Minutes of the 3 June COPOM meeting underscored the BCB's focus on bringing inflation down to its 4.5% target by end-2016. Inflation expectations are not falling as quickly as the BCB would like - recent inflation prints surprised on the upside in May, leaving the BCB with significant work ahead.
According to Standard Chartered, "the BCB is not done, and is likely to continue at its current 50bps tightening clip. A 50bps hike is expected at the 29 July COPOM meeting, and likely another 50bps after this, taking the SELIC rate to 14.75% (from 14.00% previously)".
The next key event to watch is the BCB's Q2-2015 quarterly inflation report (QIR) due at the end of June, which will bring detailed quantitative inflation projections two years out.

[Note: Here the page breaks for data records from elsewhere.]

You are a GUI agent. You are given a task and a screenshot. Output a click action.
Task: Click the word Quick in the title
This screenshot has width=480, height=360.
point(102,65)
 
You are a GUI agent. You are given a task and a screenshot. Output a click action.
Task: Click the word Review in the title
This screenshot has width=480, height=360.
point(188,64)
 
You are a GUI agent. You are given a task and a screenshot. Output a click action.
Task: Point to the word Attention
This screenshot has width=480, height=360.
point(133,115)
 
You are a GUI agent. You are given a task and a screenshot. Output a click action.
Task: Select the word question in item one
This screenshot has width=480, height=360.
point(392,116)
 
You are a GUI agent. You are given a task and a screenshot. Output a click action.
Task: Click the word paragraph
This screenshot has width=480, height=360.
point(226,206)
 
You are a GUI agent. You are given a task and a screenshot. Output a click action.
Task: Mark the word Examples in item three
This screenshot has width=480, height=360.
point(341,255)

In the Q1 QIR, the BCB's estimate for 2016 year-end IPCA was 4.9%. For the Q2 QIR, the cut-off date for model inputs is probably mid-June, which suggests BCB inflation projections are likely to be very similar to those in the latest minutes; no major changes is expected in projected 2016 inflation in the Q2 QIR, added Standard Chartered.
The BCB's aim to reduce inflation expectations remains particularly difficult. Historically, there is a high correlation between medium-term inflation expectations and (1) current inflation, and (2) USD-BRL.